UZM. DR. MENTEŞ, “SANATSAL ÇALIŞMALARIMIZ DEVAM EDECEKTİR”
Adana Tabip Odası “Karatepe-Aslantaş UNESCO Yolundaki Serüveni” konulu söyleşinin açılış konuşmasında kültür, sanat, geziler ve yaptıkları benzer etkinliklerle çok aktif bir oda olduklarını ifade eden Adana Tabip Odası Başkanı Uzm. Dr. Selahattin Menteş, “Bugün çok değerli bilim insanı Halet Çambel Hocamızı anacağız. Çok ilham verici bir karakter olan Halet Çambel hocamız hemen yanı başımızda bulunan tarihi önemi oldukça değerli olan Karatepe-Aslantaş Örenyeri’nin kalıntılarının bulunmasının ardından Halet hocanın oradaki katkıları ile UNESCO listesine girmesine neden olmuş, sosyolojik etkileri günümüze kadar devam etmiştir. Adana Tabip Odası olarak Şubat ayı boyunca bir de “Yaşar Kemal Atölyesi”çalışmamız olacaktır. Sanat ve sanatçıya bakış açısı değerlerini üst seviyelere taşımayı hedefledik. Diğer çalışmalarımızda olduğu gibi bu çalışmalarımızda da başarıya ulaşacağımıza eminiz. Bugün gerçekleştirdiğimiz “Karatepe-Aslantaş UNESCO Yolundaki Serüveni” etkinliğimizin mimarları Dr. Özlem Alkan ve Dr. Özge Özlap’a, katıldığınız için sizlere ve Karatepe-Aslantaş Örenyeri’nin önemini anımsatıp, kalıntılarının bulunmasından UNESCO listesine girmemizdeki deneyimlerini bizlerle paylaşacak olan değerli büyüğümüz Erol Doğan Hocamıza çok teşekkür ediyorum.” dedi.

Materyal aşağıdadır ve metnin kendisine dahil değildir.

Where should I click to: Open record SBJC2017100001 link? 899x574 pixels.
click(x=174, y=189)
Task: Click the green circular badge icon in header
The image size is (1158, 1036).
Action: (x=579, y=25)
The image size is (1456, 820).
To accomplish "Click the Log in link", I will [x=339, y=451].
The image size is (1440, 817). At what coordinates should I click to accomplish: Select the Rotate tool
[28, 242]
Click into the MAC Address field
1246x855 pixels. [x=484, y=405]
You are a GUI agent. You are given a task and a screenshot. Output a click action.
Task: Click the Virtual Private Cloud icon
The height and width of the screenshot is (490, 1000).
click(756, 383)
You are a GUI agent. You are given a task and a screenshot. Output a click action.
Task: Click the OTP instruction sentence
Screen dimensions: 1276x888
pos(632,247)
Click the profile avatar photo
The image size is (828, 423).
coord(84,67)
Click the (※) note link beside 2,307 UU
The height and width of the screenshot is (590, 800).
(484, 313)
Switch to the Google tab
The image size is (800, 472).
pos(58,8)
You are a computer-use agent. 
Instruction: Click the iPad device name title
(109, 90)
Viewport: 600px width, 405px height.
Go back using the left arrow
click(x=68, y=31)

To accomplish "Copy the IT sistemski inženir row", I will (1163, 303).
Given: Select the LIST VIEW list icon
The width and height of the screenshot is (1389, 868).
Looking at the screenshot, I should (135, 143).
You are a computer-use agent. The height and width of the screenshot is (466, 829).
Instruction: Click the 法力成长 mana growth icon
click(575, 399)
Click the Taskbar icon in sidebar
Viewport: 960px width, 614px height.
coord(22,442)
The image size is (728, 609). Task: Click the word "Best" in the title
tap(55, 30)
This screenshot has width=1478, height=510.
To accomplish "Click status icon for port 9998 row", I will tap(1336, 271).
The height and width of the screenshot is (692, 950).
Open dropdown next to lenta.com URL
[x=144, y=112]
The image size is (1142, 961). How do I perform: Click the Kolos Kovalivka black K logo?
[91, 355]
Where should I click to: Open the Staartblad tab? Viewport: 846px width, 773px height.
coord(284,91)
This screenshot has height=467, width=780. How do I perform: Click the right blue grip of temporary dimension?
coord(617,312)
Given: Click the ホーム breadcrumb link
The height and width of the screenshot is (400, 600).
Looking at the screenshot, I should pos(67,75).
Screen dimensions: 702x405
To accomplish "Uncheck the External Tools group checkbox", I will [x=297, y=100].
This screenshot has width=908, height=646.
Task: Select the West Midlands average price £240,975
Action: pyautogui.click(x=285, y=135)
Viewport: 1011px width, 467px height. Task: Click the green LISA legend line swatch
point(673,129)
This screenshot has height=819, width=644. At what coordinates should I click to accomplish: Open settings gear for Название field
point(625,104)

DOĞAN, “PROF. DR. HALET ÇAMBEL’E MİNNETTARIZ”
Prof. Dr. Halet Çambel’in çok büyük özverilerle Karatepe-Aslantaş’ı günümüze taşıdığını söyleyerek kazı ve restorasyon çalışmaları süreci ile ilgili bilgiler veren Mimar Erol Doğan, “Halet Çambel, kalıntıların kendi doğal çevresi içinde onarılarak yerinde korunmasını benimseyip uygulanmasını sağlamıştır. Planlamaya bütüncül yaklaşımı, gerçekten çağının çok ötesinde çığır açıcı bir yaklaşım olarak ortaya çıkmıştır. Karatepe-Aslantaş’ın, bulunduğu bölgenin 1958 yılında koruma altına alınarak milli park ilan edilmiştir. Yapılan kazı çalışmalarıyla özgünlüğü ve bütünlüğünün korunarak bozulmadan günümüze ulaştırılmış olması, kültürel peyzaj değeri taşıyan özel bir tasarım olarak inşa edilen koruma çatıları, döneminin mimari, toplumsal ve siyasal yapısını özgün şekilde ortaya koyması gibi özellikleri ile unesco Dünya Mirası olması için istenen kriterleri sağlamıştır. Karatepe-Aslantaş’ın arkeoloji dünyasında özgün kılan en önemli özelliği Fenikece ve Hitit-Luvi Hiyeroglif (Anadolu Hiyeroglifi) dilinde çift dilli yazıtlar olmasıdır. Bugüne kadar bilinen en uzun çift dilli metin sayesinde Anadolu’nun yerel dili olan Luvice çözülerek Hitit İmparatorluğunun da eski çağ tarihi bağlamında araştırılmasına önemli katkı sunulmuştur. Prof. Dr. Çambel, ortaya çıkan eserlerin korunması, restorasyonu ve sergilenmesi için büyük bir mücadele verdi ve Türkiye’nin ilk açık hava müzesi olan Karatepe-Aslantaş Milli Parkı’nın kurulmasını sağlamıştır. Kendisine minnettarız.” diye konuştu.
Merak edilen soruların yanıt bulmasının ardından Adana Tabip Odası Yönetim Kurulu Üyesi Dr. Figen Doğan Güneş, Mimar Erol Doğan’a Teşekkür Belgesi verdi.